I know quite a few people with it just now. I don't think I would test. Unless going to see someone vulnerable. I'd just stay home if I was symptomatic (though I'm lucky in that I could quite easily).

sweetkitty · 22/06/2022 23:37

I’m not testing I’m going on holiday next week for the first time in 3 years. I’ve never had it neither has anyone in my household. I really do not know why, I have cuddled an ill child all day who the next day tested positive, half out school had it, me I was in everyday.

MichelleScarn · 23/06/2022 06:41

Anyone else here that's NHS that can do an idiots guide to this for me?
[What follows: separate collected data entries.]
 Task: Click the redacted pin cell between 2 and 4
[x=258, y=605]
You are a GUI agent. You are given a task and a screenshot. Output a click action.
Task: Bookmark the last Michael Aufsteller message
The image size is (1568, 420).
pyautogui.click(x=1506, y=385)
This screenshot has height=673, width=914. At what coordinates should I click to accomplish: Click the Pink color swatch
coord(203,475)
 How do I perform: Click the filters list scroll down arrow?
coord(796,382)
Or anyone?

www.parliament.scot/bills-and-laws/bills/national-care-service-scotland-bill/overview

So getting rid of local authorities and area health boards and having one single board across the whole of Scotland?! Could they then just move staff about to cover wherever is a deficit I.e Dumfries is short of staff so you'll need to go cover down there now as your contract is with Scotland not just current health board?

N.b I can be a catastrophiser, but wouldn't trust this lot at all!

mapleleavesreturn · 23/06/2022 08:20

practically how could they make NHS staff travel when that bears additional costs and childcare implications?

I'm hearing a lot of people have covid - WHY? Some people have better natural immunity or had no symptoms - there is 1 (!) child in DD's class who has never had covid over 2 years. DD has had it twice.

I remember when I had a bought of norovirus so bad that us and everyone who had visited in a 2 week period was horrendously I'm never going to stop vomiting sick, and my friend's DH was completely unscathed.

WouldBeGood · 23/06/2022 08:36

It’s weird @sweetkitty how some people escape it! Hope you get away ok and have a lovely time.

I don’t know about that @MichelleScarn i guess you’d be contracted to work in one area within the national organisation?

In principle I really think it makes sense to integrate them, as it seems they all use different systems and it makes information sharing unnecessarily difficult and time consuming. Plus doctors need to be approved in the individual health boards which seems unnecessary in such a small country.